Don’t Forget Schedule R (and R-1)
You would be shocked by how many estate and gift tax returns I review which completely omit any allocations of GST tax exemption. As noted in the video I included above, even with a 706 which is complete from a value reporting perspective, you can still end up with automatic allocation of GST exemption if Schedule R is omitted. Also, in the rare event a direct skip is made from an inter vivos trust at the decedent’s death which has an inclusion ratio of less than zero (after allocation of GST exemption at death), Schedule R-1 must be filed as a payment voucher for the payment of the GST tax attributable to that property.

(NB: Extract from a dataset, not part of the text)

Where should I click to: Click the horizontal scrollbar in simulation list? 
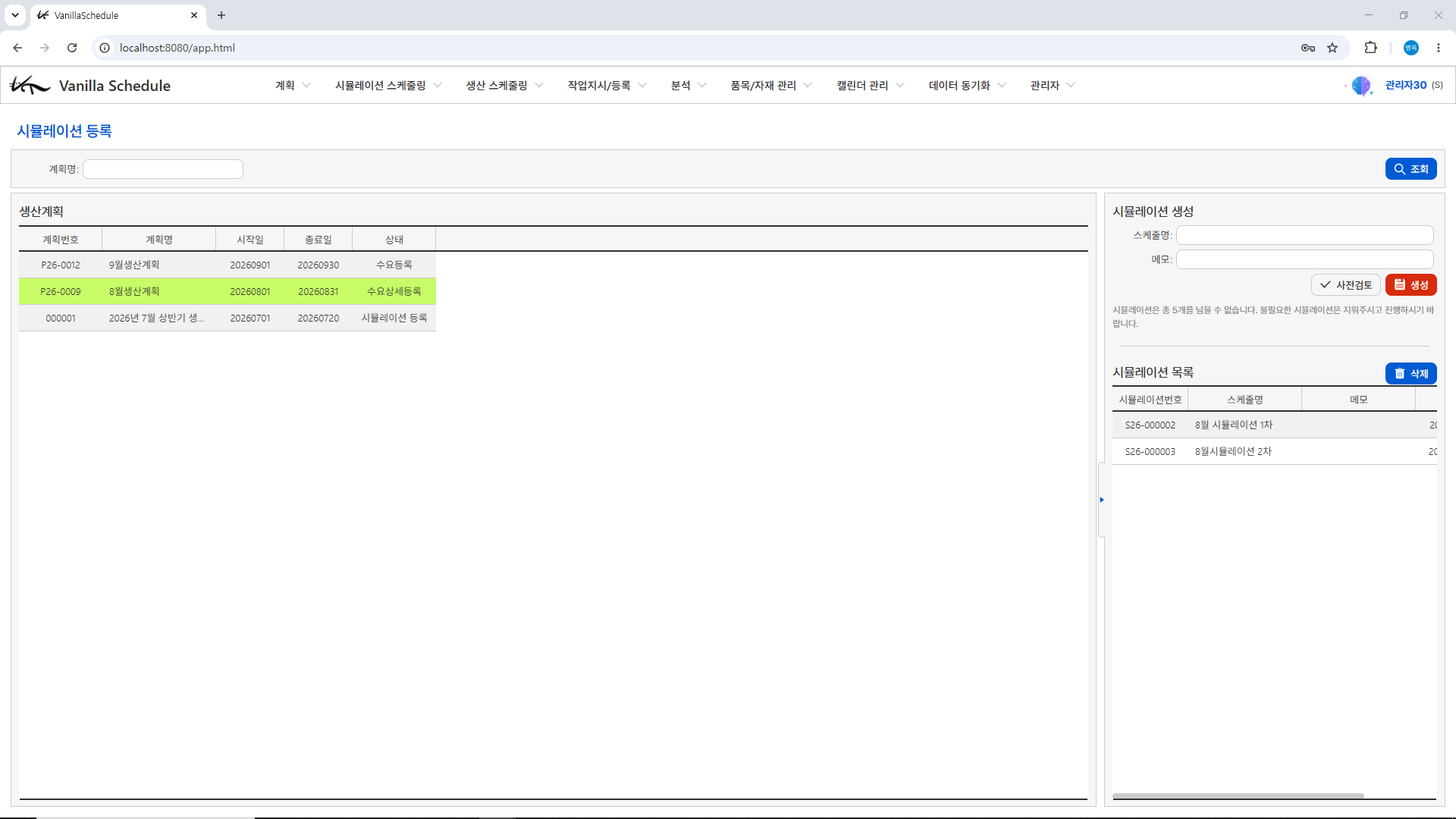1238,795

So, regardless of how unimportant Schedule R on the 706 (or Schedule D on the 709) might seem, please do not shortcut their completion.
Conclusion
In a world where it is rare to ever have to file Form 706, it seems odd that there is no pared-down procedure for common estate tax elections such as the QTIP election, portability, and allocation of GST exemption. Yet, this is where we find ourselves.
In some ways, the “elective” GST 706 is even worse – accurate reporting may extend beyond property in the gross estate, to property contained in inter vivos trusts. While, in such cases, late allocation should be made on Form 709, we can treat this as an extension of the complexities of the 706.